Tuesday, September 10, 2019

Unwritten pages

As I left my first day of clinical orientation this afternoon, I was overwhelmed by everything that has changed.  I am not sure if overwhelmed is the right word, but it best describes how I felt.  After such a rough few years, I wondered if my life would ever find the one thing I craved.  But I can whole heartedly say that it has.  I am amazed every single day by how much has changed in such a short time.  3 years ago, I was still in a deep grief over the loss of my 7 year old son.  I was finalizing my divorce and trying to find my way as a single mother.  I wasn't sure week to week how I would pay all of my bills and still afford gas and groceries.  I was certain that I would never feel settled or at home again.  My whole entire life was in shambles.  The fear of how I was going to rise from the ashes kept me awake at night.  There are things that happened that I still cannot publicly talk about, but just know...life was HARD and very unfair.  When shit hits the fan, shit goes everywhere.  It took a long time, but I can say that I have finally washed most of it away.  I would like to think that all of the things that have happened, have made me stronger.  So much stronger.  How I got through all of it without losing my mind, is a miracle.  Things meant to break a person, has made me want to fight just that much harder.  Giving up is not in my blood.
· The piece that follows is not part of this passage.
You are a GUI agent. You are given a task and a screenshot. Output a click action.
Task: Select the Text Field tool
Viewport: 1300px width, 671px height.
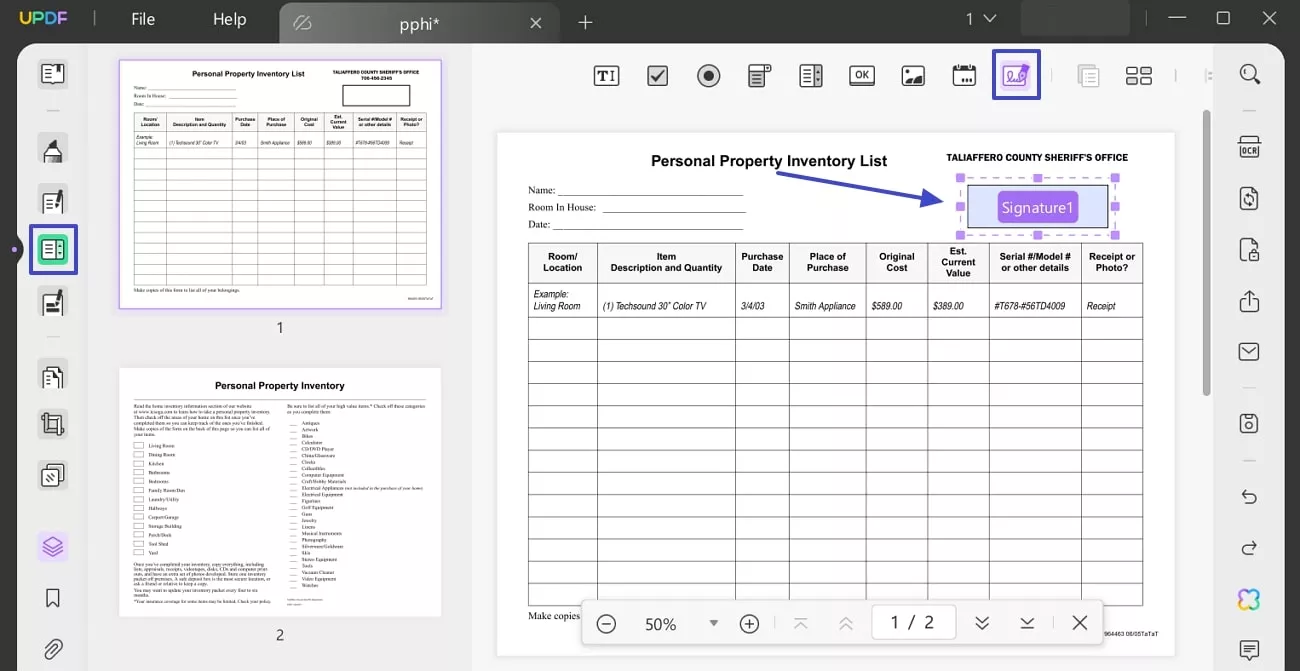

I would like to think that my precious angel has been here all along, helping guide me where I am meant to be.  Some may question me for moving around in jobs quite a bit this last few years but the doors that have opened along the way, are why it makes sense.  I met this amazing man in my life because of it.  I have met some amazing friends. And I have learned so much!  As a result of my indecisiveness, it has led me to everything that makes sense.  As of this last week, I have permanent sole custody of my girls and have begun training as an ER tech.  Both things I have worked so hard for throughout this last few years.  I can't describe what has pushed me in the directions I have gone, but it's like an internal compass has been pulling me where I am meant to be, even when I had no idea why.  But here I am, writing this tonight surrounded by everything good!  I am home.  I am happy.  I am strong.  I am content.  I am healing.

Tonight I decided to tackle the last thing that has been a burden on my mind.  I started clearing out my storage unit.  It is full of memories and things from the old chapters of my life.  There are a few things I will hold on to for a while, things I will throw away and things I will donate.  But I want that unit gone.  As I pulled boxes out, I could feel a weight lifting.  I am ready to brush off the last remaining dust from my soul and let the unwritten pages of my story, continue.  

My craving in life is finally satisfied; I am at peace.